Ryan Cooper suggests “pressuring Biden out of the race, and replacing him with someone else”

In a new Op-Ed for The Week, Ryan Cooper suggests “pressuring Biden out of the race, and replacing him with someone else” could be a possible resolution for Democrats amid sexual assault allegations.

While the move would be unprecedented Cooper writes “There would surely be some controversy, but most Democratic voters would wind up happier in the end.”

Cooper writes:

But getting mad is not going to get Democrats out of their Biden fix. Only one thing can do that — pressuring Biden out of the race, and replacing him with someone else.

As I have previously written, Reade’s story about Biden is credible. It would never meet the courtroom standard of “beyond a reasonable doubt,” but given that Reade is now known to have privately told at least five people what happened at the time or in the years following, it can’t be dismissed out of hand. Biden has a track record of behaving creepily around women, and has a long history of ridiculous exaggeration and telling bald-faced lies. At bottom, it is quite similar to many other #MeToo stories.

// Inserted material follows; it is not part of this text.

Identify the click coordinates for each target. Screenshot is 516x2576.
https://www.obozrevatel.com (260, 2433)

The plain fact is that this accusation is going to dog Biden for the rest of the campaign. Trump has already started talking about it. The right-wing media will cover the story for purely political reasons. Fox News does not care about #MeToo, but the story damages Biden, demoralizes Democrats, and makes liberals look like egregious hypocrites. The sight of nearly every Democratic-aligned women’s rights group queasily keeping silent about the story is simply delicious for the likes of Sean Hannity (though a few have started speaking out).

It’s also hard to see how Biden could conclusively “address” the story, as some liberals have advocated. At bottom it is a case of he-said-she-said, and Biden does not have a record of scrupulous honesty.

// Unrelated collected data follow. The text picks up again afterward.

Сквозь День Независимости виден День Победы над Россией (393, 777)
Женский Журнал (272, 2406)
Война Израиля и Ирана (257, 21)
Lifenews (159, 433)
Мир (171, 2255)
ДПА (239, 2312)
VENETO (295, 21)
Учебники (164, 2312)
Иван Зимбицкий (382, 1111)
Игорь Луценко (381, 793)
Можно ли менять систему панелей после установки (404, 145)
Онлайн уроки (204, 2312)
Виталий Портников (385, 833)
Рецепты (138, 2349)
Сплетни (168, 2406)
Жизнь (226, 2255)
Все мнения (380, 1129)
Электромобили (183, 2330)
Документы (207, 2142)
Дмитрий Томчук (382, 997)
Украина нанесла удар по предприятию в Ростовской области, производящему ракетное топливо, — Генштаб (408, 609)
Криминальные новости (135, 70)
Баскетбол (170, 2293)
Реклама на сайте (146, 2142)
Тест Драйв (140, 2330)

Many mainstream and lefty journalists will continue to cover it. The Reade accusation is unquestionably news, and outside of the right-wing press, there is still a broad ethic of covering stories even if they are politically inconvenient. It is not always honored, but it’s still there. As The Intercept‘s Ryan Grim writes, “I decided early in my career that I would never suppress a story if the only reason I were doing so was concern about its political implications. If you do that, you’re no longer a journalist.”